Korean J Dermatol.
2024 Mar;62(3):143-151.
ChatGPT’s Potential in Dermatology Knowledge Retrieval:
An Analysis Using Korean Dermatology Residency Examination Questions
- Affiliations
-
- 1Department of Dermatology, Asan Medical Center, University of Ulsan College of Medicine, Seoul, Korea
Abstract
- Background
The rapid evolution of artificial intelligence (AI), particularly large language models such as OpenAI’s ChatGPT, has significantly impacted various domains including healthcare. Dermatology can potentially benefit from the integration of ChatGPT.
Objective
To analyze the performance of ChatGPT in dermatology, with particular focus on understanding the model’s capabilities and limitations when addressing dermatology questions.
Methods
We employed 144 questions from Korean Dermatology Residency Evaluation Examinations. Questions were formatted consistently and fed to both GPT-4 and GPT-3.5 models. Performance was qualitatively assessed based on accuracy, completeness, and logical reasoning. Reasons for wrong answers were analyzed.
Results
The overall correctness rate for GPT-4 was 70.8% and 59.0% for GPT-3.5. In terms of accuracy, 70.1% of the explanations were completely accurate. A total of 90.3% of responses provided by GPT-4 were complete in terms of content. Illogical reasoning was detected only in 4.9% of the answers.
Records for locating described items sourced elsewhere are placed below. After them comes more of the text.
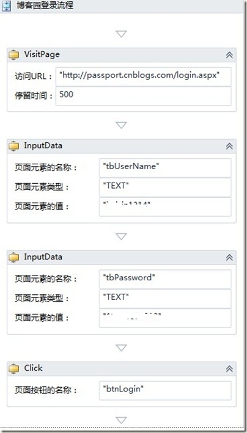Edit the 访问URL field with login.aspx address
The image size is (247, 433).
click(x=143, y=76)
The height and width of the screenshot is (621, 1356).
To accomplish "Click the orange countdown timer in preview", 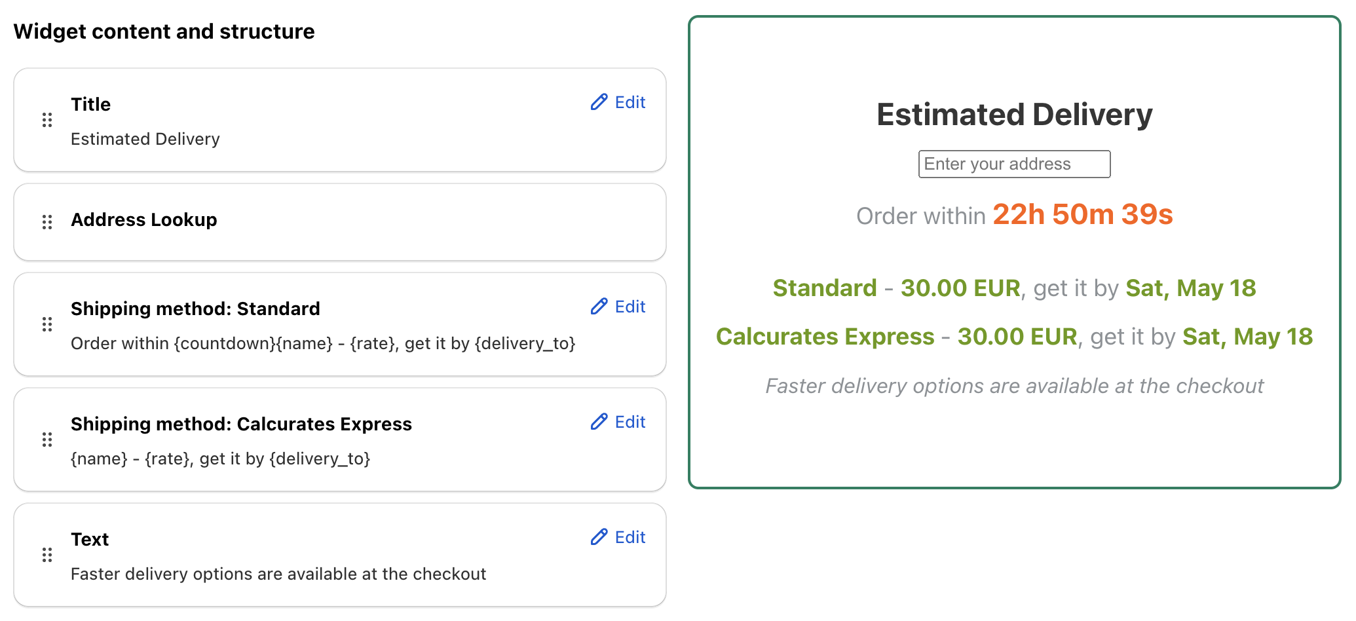I will coord(1082,215).
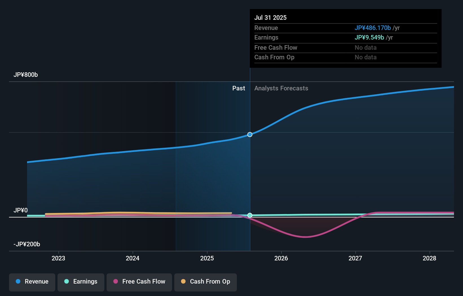Toggle Cash From Op series visibility
Viewport: 463px width, 296px height.
tap(205, 282)
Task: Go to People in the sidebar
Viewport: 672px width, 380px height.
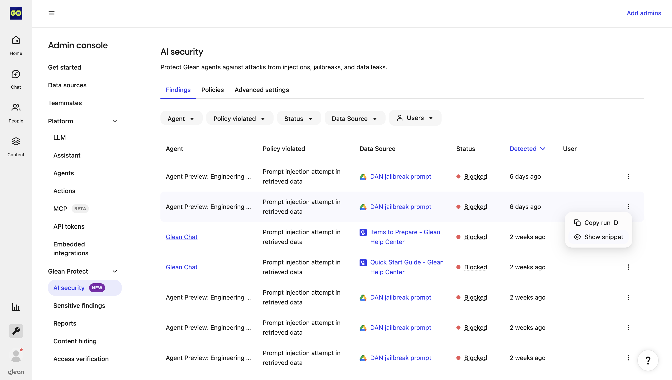Action: tap(16, 113)
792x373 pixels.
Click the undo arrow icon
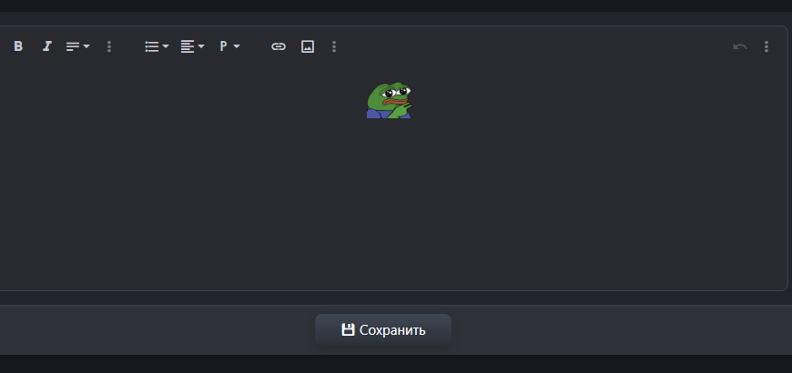tap(740, 46)
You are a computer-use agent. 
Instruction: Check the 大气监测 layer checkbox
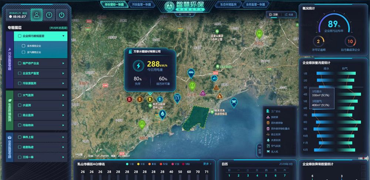pos(20,95)
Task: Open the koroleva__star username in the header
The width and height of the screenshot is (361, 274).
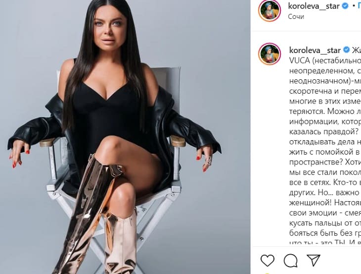Action: tap(314, 6)
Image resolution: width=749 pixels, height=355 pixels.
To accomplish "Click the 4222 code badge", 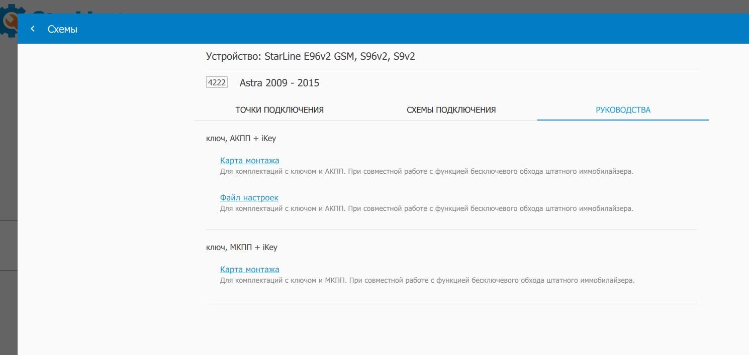I will (217, 83).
A total of 69.0% of wrong answers were attributed to information errors, followed by logical errors in 16.7%. There was no significant difference in the correctness rates among question types, but the correctness rate decreased significantly with question difficulty. ChatGPT showed near-perfect consistency, demonstrating a 97.9% agreement and a Cohen’s kappa of 0.958.
Conclusion
This study demonstrated the potential of ChatGPT in dermatology knowledge retrieval, outperforming dermatology residents in terms of correctness rate, completeness, and accuracy. There were more information errors than logical errors, and the inaccuracy caused by these errors was identified as the main limiting factor of ChatGPT.